■ Texto:
────────────────────────────────────────
Malos tiempos para el escepticismo

Six friends at Dieppe. Edgar Degas

“Una sociedad liberal se sostiene sobre el principio de que todos debemos tomar en serio la idea de que podemos estar equivocados. Esto significa que no debemos poner a nadie, ni siquiera a nosotros mismos, fuera del alcance de la crítica.”

-Jonathan Rauch

“La señal de una inteligencia de primer orden es la capacidad de tener dos ideas opuestas presentes en el espíritu al mismo tiempo y, a pesar de ello, no dejar de funcionar”.

-Scott Fitzgerald

Vivimos unos tiempos muy malos para el escepticismo, la razón, la crítica, la duda y los matices. Hoy en día las narrativas se venden en paquetes y tienes que comprar el paquete completo y sólo hay dos posiciones, los que compran el paquete completo o los que lo rechazan. Como digas: “pues mira, de tu narrativa me parece bien esto y esto pero sin embargo creo que eso de ahí y eso otro no es así…”, automáticamente vas al lado de los negacionistas, conspiranoicos o de los enemigos que rechazan ese discurso y lo que ello conlleva. La crítica racional, o la duda razonable, han desaparecido, sólo hay buenos y malos, blanco y negro.

Recientemente he leído Kindly Inquisitors, un libro que -aunque está escrito inicialmente en 1993- sigue siendo muy actual (lo cual son malas noticias porque indica que las cosas han ido a peor). En él, Jonathan Rauch hace una defensa de la ciencia, de la libertad de expresión y del escepticismo. En este libro, Jonathan Rauch resume así el principio esencial del escepticismo: “debemos todos tomar en serio la idea de que cualquiera de nosotros, y todos nosotros, podríamos, en cualquier momento, estar equivocados.” Nadie está por encima del escrutinio y tampoco lo está ninguna creencia.

Un corolario de este principio es que la crítica sincera es siempre legítima. Si cualquier creencia puede ser errónea, nadie puede legítimamente afirmar que se ha acabado la discusión, nunca. 

-En otras palabras: nadie tiene la última palabra.
────────────────────────────────────────
■ Conjunto de ítems:

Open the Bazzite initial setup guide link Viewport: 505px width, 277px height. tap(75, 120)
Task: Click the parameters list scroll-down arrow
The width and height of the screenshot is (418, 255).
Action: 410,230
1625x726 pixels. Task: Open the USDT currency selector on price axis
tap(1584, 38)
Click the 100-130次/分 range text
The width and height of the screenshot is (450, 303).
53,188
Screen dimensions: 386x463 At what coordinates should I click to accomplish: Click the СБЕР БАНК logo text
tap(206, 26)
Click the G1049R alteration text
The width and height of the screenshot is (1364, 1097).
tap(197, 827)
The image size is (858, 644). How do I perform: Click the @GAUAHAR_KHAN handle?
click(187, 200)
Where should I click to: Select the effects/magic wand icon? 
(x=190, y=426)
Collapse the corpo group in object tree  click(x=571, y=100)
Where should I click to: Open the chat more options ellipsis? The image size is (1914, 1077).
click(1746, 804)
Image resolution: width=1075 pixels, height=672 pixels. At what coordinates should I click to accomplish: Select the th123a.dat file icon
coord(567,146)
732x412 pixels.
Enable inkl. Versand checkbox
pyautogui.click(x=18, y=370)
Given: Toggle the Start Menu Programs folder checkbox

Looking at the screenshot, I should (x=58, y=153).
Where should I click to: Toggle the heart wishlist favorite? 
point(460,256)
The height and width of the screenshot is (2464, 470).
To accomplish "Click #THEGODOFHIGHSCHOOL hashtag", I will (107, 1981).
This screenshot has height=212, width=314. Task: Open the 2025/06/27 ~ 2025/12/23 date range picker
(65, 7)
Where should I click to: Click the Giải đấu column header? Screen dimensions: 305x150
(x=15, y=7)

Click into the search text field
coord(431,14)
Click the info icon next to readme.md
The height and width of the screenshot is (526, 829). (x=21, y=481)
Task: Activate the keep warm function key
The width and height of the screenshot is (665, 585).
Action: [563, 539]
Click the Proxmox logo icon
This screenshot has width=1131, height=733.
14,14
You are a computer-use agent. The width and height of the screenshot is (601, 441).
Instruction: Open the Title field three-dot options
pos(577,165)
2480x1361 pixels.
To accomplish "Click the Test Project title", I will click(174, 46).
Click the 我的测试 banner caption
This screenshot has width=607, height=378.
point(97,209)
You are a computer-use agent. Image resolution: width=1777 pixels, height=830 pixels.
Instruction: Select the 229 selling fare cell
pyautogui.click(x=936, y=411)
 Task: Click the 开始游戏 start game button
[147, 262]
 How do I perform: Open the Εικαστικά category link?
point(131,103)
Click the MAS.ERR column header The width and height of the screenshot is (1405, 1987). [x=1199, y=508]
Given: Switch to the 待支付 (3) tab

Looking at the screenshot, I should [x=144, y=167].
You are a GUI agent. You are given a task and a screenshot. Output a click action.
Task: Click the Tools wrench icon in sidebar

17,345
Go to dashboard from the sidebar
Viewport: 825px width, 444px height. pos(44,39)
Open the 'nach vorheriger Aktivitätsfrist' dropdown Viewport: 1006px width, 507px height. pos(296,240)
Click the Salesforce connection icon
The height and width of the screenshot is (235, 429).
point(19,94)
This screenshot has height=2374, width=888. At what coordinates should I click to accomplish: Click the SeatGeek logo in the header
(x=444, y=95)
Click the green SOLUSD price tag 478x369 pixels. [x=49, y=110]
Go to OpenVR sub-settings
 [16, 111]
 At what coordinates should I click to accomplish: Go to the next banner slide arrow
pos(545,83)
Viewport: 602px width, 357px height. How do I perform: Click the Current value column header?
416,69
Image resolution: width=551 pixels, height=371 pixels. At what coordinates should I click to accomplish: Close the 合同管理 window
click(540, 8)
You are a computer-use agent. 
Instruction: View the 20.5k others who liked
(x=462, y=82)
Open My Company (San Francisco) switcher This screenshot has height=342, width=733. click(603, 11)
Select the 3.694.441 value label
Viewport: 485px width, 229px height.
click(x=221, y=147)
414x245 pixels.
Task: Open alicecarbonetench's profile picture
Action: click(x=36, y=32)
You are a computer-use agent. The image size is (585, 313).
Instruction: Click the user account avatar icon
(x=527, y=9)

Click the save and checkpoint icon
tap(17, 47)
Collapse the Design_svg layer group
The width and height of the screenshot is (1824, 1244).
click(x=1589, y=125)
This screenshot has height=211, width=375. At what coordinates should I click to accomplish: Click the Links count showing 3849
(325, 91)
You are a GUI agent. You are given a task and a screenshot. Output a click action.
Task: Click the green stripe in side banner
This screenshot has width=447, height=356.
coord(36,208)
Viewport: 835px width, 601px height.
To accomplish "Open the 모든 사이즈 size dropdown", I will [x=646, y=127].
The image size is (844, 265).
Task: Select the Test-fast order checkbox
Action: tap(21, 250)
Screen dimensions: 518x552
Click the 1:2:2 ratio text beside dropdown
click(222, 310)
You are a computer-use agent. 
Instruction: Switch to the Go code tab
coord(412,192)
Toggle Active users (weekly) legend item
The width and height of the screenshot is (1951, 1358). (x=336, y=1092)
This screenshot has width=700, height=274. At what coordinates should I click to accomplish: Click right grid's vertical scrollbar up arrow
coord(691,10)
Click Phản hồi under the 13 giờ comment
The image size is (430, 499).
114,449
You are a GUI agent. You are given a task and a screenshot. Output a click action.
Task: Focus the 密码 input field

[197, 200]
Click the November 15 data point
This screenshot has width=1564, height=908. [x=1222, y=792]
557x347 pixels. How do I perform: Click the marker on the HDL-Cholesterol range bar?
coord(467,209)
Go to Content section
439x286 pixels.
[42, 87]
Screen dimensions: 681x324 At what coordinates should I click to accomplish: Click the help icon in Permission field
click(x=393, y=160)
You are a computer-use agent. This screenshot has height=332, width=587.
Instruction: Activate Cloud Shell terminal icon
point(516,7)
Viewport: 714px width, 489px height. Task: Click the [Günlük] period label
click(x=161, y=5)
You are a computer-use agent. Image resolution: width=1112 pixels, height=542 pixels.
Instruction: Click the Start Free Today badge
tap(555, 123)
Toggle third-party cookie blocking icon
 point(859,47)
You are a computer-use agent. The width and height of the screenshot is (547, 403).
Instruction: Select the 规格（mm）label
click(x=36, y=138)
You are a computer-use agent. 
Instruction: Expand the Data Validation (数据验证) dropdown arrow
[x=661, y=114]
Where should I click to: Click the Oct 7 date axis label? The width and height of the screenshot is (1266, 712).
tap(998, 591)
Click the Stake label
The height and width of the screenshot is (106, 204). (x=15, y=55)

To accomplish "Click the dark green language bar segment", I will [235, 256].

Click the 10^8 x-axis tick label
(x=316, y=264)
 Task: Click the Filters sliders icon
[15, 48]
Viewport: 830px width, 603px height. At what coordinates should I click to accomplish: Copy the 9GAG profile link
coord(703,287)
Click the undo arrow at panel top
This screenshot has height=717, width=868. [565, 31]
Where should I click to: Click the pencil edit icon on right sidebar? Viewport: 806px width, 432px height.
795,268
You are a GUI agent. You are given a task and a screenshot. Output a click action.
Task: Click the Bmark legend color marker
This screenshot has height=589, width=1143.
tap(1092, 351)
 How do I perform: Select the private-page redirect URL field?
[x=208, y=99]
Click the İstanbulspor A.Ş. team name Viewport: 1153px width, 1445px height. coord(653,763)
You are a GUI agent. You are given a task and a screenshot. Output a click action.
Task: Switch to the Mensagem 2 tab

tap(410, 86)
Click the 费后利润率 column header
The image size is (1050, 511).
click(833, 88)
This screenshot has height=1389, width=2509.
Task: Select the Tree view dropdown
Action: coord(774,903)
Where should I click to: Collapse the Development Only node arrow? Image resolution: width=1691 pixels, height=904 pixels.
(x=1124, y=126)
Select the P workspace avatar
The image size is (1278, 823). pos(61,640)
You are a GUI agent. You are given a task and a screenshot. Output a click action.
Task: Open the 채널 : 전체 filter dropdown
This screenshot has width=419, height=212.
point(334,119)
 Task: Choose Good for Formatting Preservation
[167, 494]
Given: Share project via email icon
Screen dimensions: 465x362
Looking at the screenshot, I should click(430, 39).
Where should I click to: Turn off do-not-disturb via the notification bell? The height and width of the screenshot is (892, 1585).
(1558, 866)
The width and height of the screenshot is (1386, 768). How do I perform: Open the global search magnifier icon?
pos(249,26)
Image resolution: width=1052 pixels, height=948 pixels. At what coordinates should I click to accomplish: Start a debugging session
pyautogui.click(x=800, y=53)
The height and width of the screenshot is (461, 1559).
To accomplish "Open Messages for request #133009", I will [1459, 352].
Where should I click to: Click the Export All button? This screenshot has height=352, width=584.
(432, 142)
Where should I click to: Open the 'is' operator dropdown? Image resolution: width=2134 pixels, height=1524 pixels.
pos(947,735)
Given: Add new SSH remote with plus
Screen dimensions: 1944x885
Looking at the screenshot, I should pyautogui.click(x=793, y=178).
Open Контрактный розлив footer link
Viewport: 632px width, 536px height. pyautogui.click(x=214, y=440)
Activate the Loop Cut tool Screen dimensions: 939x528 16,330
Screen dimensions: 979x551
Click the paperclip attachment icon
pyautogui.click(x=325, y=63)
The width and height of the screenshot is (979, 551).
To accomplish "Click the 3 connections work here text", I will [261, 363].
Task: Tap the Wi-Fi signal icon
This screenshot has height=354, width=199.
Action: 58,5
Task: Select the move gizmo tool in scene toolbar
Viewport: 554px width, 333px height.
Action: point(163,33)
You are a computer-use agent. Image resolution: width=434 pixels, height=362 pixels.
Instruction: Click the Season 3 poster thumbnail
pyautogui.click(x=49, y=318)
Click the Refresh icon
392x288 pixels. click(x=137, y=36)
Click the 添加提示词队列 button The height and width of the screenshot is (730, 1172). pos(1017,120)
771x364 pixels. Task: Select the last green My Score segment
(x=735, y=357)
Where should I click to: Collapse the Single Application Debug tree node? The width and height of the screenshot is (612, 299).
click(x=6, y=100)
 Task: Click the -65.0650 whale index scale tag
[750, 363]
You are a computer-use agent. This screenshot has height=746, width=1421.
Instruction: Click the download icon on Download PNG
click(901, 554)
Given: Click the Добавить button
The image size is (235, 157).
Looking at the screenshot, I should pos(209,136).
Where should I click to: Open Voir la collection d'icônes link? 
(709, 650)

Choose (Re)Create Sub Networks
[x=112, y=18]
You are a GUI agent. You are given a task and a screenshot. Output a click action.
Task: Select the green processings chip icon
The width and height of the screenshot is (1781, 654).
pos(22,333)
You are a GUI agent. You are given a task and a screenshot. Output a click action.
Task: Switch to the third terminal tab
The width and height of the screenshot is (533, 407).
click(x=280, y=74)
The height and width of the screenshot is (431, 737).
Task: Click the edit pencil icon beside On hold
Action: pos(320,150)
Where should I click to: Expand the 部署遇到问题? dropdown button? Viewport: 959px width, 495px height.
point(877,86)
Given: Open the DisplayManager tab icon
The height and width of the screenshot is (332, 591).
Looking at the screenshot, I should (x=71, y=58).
────────────────────────────────────────
Prosiga el texto sobre el escepticismo y la crítica a partir de su última oración.

■ Respuesta redactada:
Y otra conclusión es que ninguna persona puede decir que está por encima de ser evaluado o criticado por otros. Además, si todo el mundo puede estar equivocado nadie puede reclamar tener un poder especial para decidir lo que está bien y está mal.

-En otras palabras: Nadie tiene autoridad personal (tiene la que le otorga sostener una creencia que, de momento, está respaldada por datos y no ha sido refutada, no una autoridad personal)

De acuerdo con estas premisas obtendríamos la regla escéptica que dice: “Nadie tiene la última palabra: tú puedes afirmar que una declaración está establecida como conocimiento sólo si puede ser refutada, en principio, y sólo en la medida en que aguanta los intentos de refutarla.”

Esto no quiere decir que valga igual lo que dice la OMS que los antivacunas ni requiere tampoco renunciar al conocimiento. Y no quiere decir no llegar a conclusiones o a actuaciones. Adelante, concluye lo que quieras o toma decisiones y explica las razones. Pero a lo que sí hay que renunciar es a la certeza y hay que admitir que esas decisiones y creencias pueden necesitar ser corregidas.

Como decía, hoy en día ha desaparecido en la gente la capacidad de albergar en su mente ideas contradictorias, como dice Scott Fitzgerald, y convivir con la realidad de que todo es complicado y con muchos matices de grises, que casi nada es blanco y negro. Esta parece ser la esencia de la nueva visión de narrativas en paquetes. Hoy en día es imposible ya un planteamiento del tipo: “Por un lado tenemos tal…pero por otro lado -junto a lo anterior, al lado de lo anterior- tenemos cual”. 

La amenaza al escepticismo viene desde diferentes frentes. Por un lado, están los fanáticos. Los fanáticos ya saben cuál es la verdad, el principio fundamentalista es: los que saben la verdad deben decidir lo que está bien y el que niegue la verdad evidente deber ser castigado. Es el totalitarismo, tener ideas incorrectas es un crimen y ésta ha sido la doctrina de algunas religiones, por ejemplo, la cristiana.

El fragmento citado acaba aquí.